Clusters produced by each method were evaluated based upon the positive match to known pathways. This produces a readily interpretable ranking of the relative effectiveness of clustering on the genes. Methods were also tested to determine whether they were able to identify clusters consistent with those identified by other clustering methods.
Validation of clusters against known gene classifications demonstrate that for this data, graph-based techniques outperform conventional clustering approaches, suggesting that further development and application of combinatorial strategies is warranted.

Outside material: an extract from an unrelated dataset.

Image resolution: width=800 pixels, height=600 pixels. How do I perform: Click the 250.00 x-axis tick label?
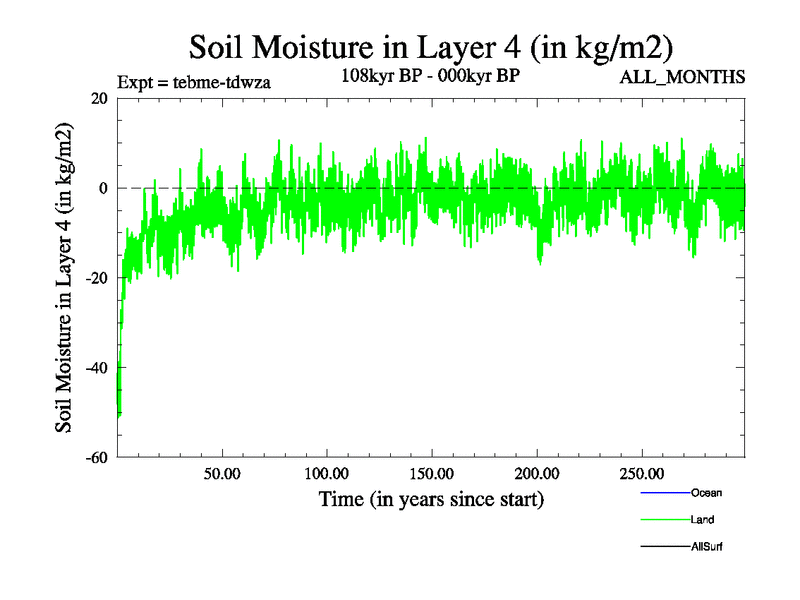click(640, 473)
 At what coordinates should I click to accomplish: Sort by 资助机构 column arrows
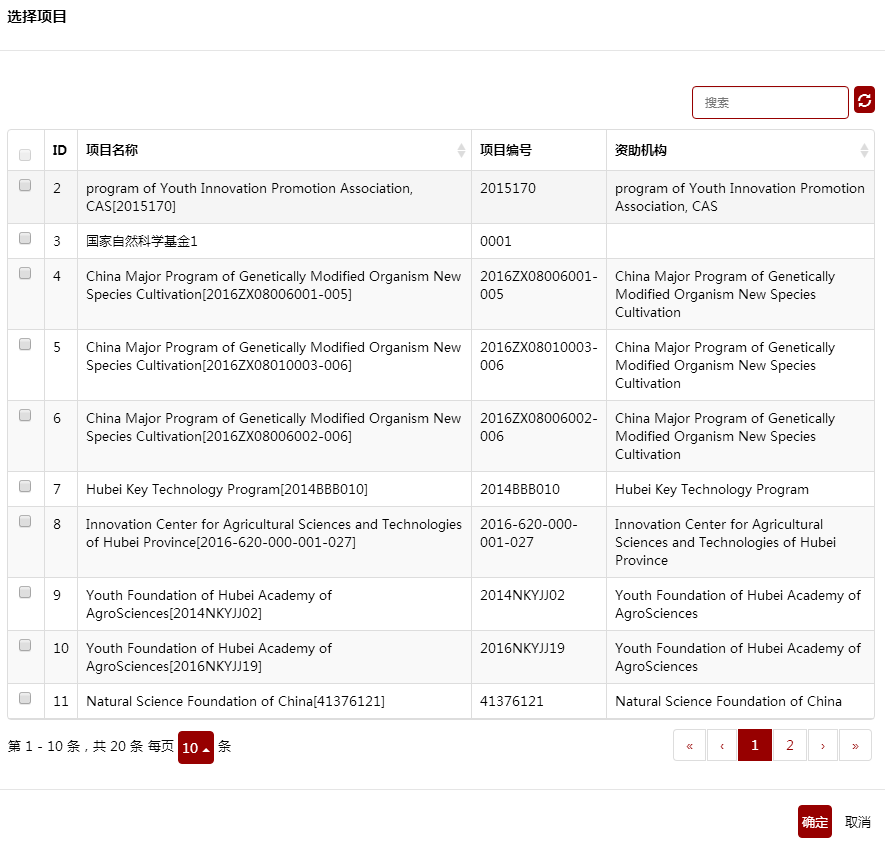coord(864,150)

大量的聚类算法已被应用于基因共表达实验。这些算法涵盖了广泛的方法,从传统的技术,如 k-均值和层次聚类,到图形方法,如 k-团社区、加权基因共表达网络(WGCNA)和并集。比较这些方法以评估它们的相对有效性,可以为算法的选择、开发和实施提供指导。大多数关于比较聚类评估的先前工作都集中在参数方法上。图论方法是用于全局分析和分解微阵列共表达矩阵的工具集的最新补充,这些方法通常不包括在早期的方法比较中。在本研究中,使用来自酿酒酵母的全基因组规模的特征明确的转录组数据,比较了各种参数和图论聚类算法。
对于每种研究中的聚类方法,测试了多种参数。Jaccard 相似性用于测量每个簇与每个 GO 和 KEGG 注释集的一致性,并且将最高的 Jaccard 得分分配给该簇。将簇分为小、中、大三个 bin,并且将每个 bin 中得分最高的五个簇的 Jaccard 得分平均并报告为特定方法的最佳平均前 5 名(BAT5)得分。
基于与已知途径的阳性匹配,评估每个方法产生的簇。这产生了一种对基因聚类相对有效性的易于解释的排序。还测试了方法,以确定它们是否能够识别与其他聚类方法识别的簇一致的簇。
对已知基因分类的簇进行验证表明,对于此数据,基于图的技术优于传统聚类方法,这表明需要进一步开发和应用组合策略。